What to produce ▸
Every line of the data below should be printed exactly.

Provided records ▸
——
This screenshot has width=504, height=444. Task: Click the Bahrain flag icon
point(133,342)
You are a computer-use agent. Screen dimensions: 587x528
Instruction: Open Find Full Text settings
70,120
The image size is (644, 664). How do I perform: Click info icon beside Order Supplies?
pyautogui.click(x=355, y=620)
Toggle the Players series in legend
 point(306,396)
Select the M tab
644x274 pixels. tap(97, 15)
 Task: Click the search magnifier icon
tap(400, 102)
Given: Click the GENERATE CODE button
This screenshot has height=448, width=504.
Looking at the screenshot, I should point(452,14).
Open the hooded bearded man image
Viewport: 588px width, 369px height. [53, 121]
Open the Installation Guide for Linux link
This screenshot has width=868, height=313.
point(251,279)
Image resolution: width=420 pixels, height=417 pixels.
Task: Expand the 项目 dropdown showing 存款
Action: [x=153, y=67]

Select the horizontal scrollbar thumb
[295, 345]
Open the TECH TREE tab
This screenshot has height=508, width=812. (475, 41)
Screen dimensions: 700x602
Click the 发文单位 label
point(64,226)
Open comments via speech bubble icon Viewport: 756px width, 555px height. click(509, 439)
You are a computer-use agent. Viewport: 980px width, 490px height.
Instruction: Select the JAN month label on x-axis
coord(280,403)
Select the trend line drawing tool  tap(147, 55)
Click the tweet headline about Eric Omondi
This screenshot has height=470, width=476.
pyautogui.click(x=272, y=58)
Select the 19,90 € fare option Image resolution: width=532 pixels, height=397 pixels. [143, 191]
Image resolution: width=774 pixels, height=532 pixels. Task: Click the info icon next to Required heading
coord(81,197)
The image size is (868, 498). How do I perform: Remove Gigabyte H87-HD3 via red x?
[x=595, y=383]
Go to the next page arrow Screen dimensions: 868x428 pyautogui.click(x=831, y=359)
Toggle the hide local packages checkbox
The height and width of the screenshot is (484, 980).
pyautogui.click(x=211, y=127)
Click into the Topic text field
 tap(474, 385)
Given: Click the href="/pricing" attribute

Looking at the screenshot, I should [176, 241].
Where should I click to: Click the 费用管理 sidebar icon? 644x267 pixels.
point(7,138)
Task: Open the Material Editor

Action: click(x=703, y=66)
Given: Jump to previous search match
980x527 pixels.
——
Reply ▸
This screenshot has width=504, height=444. Task: Click the Bahrain flag icon
point(133,342)
You are a computer-use agent. Screen dimensions: 587x528
Instruction: Open Find Full Text settings
70,120
The image size is (644, 664). How do I perform: Click info icon beside Order Supplies?
pyautogui.click(x=355, y=620)
Toggle the Players series in legend
 point(306,396)
Select the M tab
644x274 pixels. tap(97, 15)
 Task: Click the search magnifier icon
tap(400, 102)
Given: Click the GENERATE CODE button
This screenshot has height=448, width=504.
Looking at the screenshot, I should point(452,14).
Open the hooded bearded man image
Viewport: 588px width, 369px height. [53, 121]
Open the Installation Guide for Linux link
This screenshot has width=868, height=313.
point(251,279)
Image resolution: width=420 pixels, height=417 pixels.
Task: Expand the 项目 dropdown showing 存款
Action: [x=153, y=67]

Select the horizontal scrollbar thumb
[295, 345]
Open the TECH TREE tab
This screenshot has height=508, width=812. (475, 41)
Screen dimensions: 700x602
Click the 发文单位 label
point(64,226)
Open comments via speech bubble icon Viewport: 756px width, 555px height. click(509, 439)
You are a computer-use agent. Viewport: 980px width, 490px height.
Instruction: Select the JAN month label on x-axis
coord(280,403)
Select the trend line drawing tool  tap(147, 55)
Click the tweet headline about Eric Omondi
This screenshot has height=470, width=476.
pyautogui.click(x=272, y=58)
Select the 19,90 € fare option Image resolution: width=532 pixels, height=397 pixels. [143, 191]
Image resolution: width=774 pixels, height=532 pixels. Task: Click the info icon next to Required heading
coord(81,197)
The image size is (868, 498). How do I perform: Remove Gigabyte H87-HD3 via red x?
[x=595, y=383]
Go to the next page arrow Screen dimensions: 868x428 pyautogui.click(x=831, y=359)
Toggle the hide local packages checkbox
The height and width of the screenshot is (484, 980).
pyautogui.click(x=211, y=127)
Click into the Topic text field
 tap(474, 385)
Given: Click the href="/pricing" attribute

Looking at the screenshot, I should [176, 241].
Where should I click to: Click the 费用管理 sidebar icon? 644x267 pixels.
point(7,138)
Task: Open the Material Editor

Action: click(x=703, y=66)
Given: Jump to previous search match
980x527 pixels.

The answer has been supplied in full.